En su novela La Piel del Tambor el escritor español Arturo Pérez-Reverte, relata una escena en la que dos de sus personajes están sentados a la mesa de un café en Sevilla, desde donde se podía ver a la calle y uno de ellos le cuenta al otro que todos los días desayuna ahí a la misma hora porque, hace varios años a esa hora y en ese mismo lugar vio pasar a la mujer más hermosa que él hubiera visto.
Ella se detuvo unos minutos a contemplar los escaparates él, desde su mesa, enajenado como estaba, pensaba si abordarla, tal vez pedirle su número telefónico verle a los ojos pero no, el miedo lo paralizó, y solo ver como aquella bella figura se alejaba, y tal como lo hace un espejismo, se perdía en el horizonte.
No sé, tal vez ese fue un episodio en la propia vida del escritor plasmada en ese espacio, esa tristeza de no haber visto más aquella mujer y la frustración de ver aquel capítulo en su vida... inconcluso. Inconcluso como el Amor de María Antonieta de Francia y su leal amigo Axel, que la amó aún mucho tiempo después de su desaparición, y estuvo dispuesto a arriesgar su vida para salvar la de la familia real cuando la Revolución le arrebató a la reina el poder y la guillotina la cabeza.
O el de Josephine y Napoleón quienes no pudieron continuar juntos, ya que Francia les exigía un heredero al trono, cosa que ella ya no podía darle. Las apasionadas cartas que el emperador le escribía a Josephine desde las trincheras, demuestran un amor arrebatador, amor que no volvió a sentir por ninguna otra mujer. O el de Julio Cortázar y su Maga, quienes se encontraban una y otra vez por “casualidad”, en eventos, en barcos y en esquinas parisinas.
Él propuso una vida juntos, ella tuvo miedo de embarcarse en esa aventura, su espléndido romance se realizó únicamente en las líneas de Rayuela y ahí permanecerá para siempre. Y que tal el inmenso amor que Maximiliano de Hasburgo sintió por Amalia de Portugal a quien conoció en un viaje a ese pais y de quien se enamoró perdidamente.
Los dos jóvenes se comprometieron en secreto, el siguió el curso de su viaje y cuando estuvieron de acuerdo en anunciar su unión (dos meses despues) ella enfermó gravemente y murió.

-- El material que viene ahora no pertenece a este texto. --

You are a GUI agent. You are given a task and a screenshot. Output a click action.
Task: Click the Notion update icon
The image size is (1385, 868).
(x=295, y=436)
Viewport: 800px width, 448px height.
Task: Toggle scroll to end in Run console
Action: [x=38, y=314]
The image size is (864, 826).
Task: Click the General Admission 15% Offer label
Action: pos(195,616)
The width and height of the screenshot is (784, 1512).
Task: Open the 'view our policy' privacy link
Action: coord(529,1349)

Maximiliano llevaría consigo el recuerdo de esa mujer siempre, guardaba en su anillo un rizo de su cabello y ahí lo conservó hasta el día de muerte.
Uno no sabe que pensar de estas trágicas historias. Quizá sea cierto aquello que nos dice el periodista y escritor mexicano Armando Fuentes Aguirre “Los sueños- los verdaderos sueños- son para soñarse no para vivirse.”